In opposing the resolution, Dwyer argued that having an alternativ­e “actually helps spur on the Cumberland system.” He also voiced the opinion that this resolution drives another wedge between pro-char- ter and anti-charter factions in the state.

Salvatore brought up that Dwyer works for Lt. Gov. Dan McKee, who spearheade­d the creation of Rhode Island Mayoral Academies when he was mayor of Cumberland. Dwyer took exception to this point, noting that he works on health and veterans issues in the Office of the Lieutenant Governor, not education.

While the Town Council was voting on a resolution titled, “Requesting the General Assembly Limit the Expansion of Charter Schools,” both Dwyer and Salvatore were uncertain about BVP’s current plans for future expansion.

Some of BVP’s schools are not yet at grade level, considerin­g new schools have opened as recently as 2015 and 2016.

Elementary School 1 and Elementary School 2 serve students in grades K- 4, while Middle School 1 is 58. The other schools are not yet at scale: the high school has students in grades 9-11, Elementary School 3 has kindergart­ners and firstgrade­rs, and Middle School 2 opened in the fall with 83 fifth-graders.

BVP plans to open a third middle school. LoPiccolo said there is no timeline yet for its opening but that it will be 2020-21 at the latest. Current enrollment across BVP schools is 1,588, and once at scale with seven schools, it will be just over 2,000, she said.

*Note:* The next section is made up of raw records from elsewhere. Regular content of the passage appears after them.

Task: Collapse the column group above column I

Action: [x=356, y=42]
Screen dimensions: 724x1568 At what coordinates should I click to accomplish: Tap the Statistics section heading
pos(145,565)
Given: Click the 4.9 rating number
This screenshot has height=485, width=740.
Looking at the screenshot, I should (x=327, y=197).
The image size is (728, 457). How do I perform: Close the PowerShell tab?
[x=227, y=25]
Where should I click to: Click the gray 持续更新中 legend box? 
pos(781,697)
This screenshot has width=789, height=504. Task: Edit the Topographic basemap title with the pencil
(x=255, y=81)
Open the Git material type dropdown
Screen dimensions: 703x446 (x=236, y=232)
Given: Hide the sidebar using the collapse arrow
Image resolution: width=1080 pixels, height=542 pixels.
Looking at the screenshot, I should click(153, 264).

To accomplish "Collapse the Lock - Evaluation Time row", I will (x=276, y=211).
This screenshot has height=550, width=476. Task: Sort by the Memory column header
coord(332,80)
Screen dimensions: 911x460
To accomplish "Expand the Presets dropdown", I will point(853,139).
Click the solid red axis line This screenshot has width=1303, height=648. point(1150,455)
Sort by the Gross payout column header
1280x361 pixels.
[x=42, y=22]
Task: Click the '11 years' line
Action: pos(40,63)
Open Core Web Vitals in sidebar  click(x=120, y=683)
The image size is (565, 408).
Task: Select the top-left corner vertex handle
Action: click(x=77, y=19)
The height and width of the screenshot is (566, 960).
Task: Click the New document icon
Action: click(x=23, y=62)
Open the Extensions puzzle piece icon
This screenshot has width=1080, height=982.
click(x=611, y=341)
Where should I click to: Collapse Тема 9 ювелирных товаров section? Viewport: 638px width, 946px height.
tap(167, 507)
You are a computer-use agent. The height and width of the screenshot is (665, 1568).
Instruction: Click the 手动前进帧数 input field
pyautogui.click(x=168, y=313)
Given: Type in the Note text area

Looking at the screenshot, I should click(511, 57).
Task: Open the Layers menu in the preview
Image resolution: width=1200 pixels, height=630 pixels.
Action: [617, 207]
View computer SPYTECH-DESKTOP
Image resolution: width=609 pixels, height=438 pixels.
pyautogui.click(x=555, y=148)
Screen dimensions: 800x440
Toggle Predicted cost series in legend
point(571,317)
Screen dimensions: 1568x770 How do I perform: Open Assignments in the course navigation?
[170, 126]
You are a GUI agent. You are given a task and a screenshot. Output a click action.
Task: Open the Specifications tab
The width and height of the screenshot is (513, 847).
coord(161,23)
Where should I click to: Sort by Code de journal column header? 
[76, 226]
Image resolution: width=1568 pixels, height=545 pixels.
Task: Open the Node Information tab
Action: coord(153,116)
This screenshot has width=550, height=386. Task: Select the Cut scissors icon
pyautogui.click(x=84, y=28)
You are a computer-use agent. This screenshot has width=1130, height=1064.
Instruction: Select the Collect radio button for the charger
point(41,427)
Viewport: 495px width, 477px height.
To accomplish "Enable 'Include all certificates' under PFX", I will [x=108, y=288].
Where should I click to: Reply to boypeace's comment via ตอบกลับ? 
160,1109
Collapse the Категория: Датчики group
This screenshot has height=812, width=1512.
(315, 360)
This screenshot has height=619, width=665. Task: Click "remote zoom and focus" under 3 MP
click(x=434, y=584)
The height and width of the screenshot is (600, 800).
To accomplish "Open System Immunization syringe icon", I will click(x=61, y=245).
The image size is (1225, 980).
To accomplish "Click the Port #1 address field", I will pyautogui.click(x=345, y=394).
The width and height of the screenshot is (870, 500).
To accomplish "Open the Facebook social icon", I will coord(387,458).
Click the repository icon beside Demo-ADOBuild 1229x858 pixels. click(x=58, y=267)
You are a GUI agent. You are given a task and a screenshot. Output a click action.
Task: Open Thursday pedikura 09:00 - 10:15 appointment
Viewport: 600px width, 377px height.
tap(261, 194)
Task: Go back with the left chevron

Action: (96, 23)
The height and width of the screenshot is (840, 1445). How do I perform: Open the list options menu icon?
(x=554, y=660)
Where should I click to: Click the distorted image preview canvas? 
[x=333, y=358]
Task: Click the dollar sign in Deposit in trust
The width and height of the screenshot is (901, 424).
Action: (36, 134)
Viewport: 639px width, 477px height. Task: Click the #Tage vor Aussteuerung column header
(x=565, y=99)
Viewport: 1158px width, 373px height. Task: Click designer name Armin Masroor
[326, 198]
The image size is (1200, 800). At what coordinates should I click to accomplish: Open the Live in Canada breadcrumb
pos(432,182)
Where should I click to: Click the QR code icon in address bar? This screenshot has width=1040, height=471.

This fall, the high school is relocating to a new facility under constructi­on at 15 Jones St. in Cumberland, a move coming as a result of the Roman Catholic Diocese of Providence’s decision not to renew BVP’s lease at St. Joan of Arc.

At Wednesday night’s meeting, Cumberland High School student Alexandria Evers – a regular voice at recent Town Council meetings – addressed the Council to suggest that putting forward the resolution could “fuel the fire” for changing the funding formula.

Councilor Tom Kane noted of the resolution, “We’re only looking to have a say in the conversati­on instead of just allowing the way it’s currently grown to keeping growing and growing and growing without us having any type of voice in the conversati­on to say, ‘We need to slow down because the finances aren’t working for the town.’”

The Town Council passed the resolution presented to them without any amendments, but it was a sharp departure from the resolution that originally came before the School Committee on April 13.

The resolution initially asked the General Assembly, in part, “to pass legislatio­n limiting the further expansion or increase in enrollment of the Blackstone Academy Prep Mayoral Academy (sic) or any other charter or nontraditi­onal public school located in the Town of Cumberland.”

School Committee member Mark Fiorillo proposed the amendment changing the resolution to its current form, and it passed the School Committee unanimousl­y before coming before the Town Council.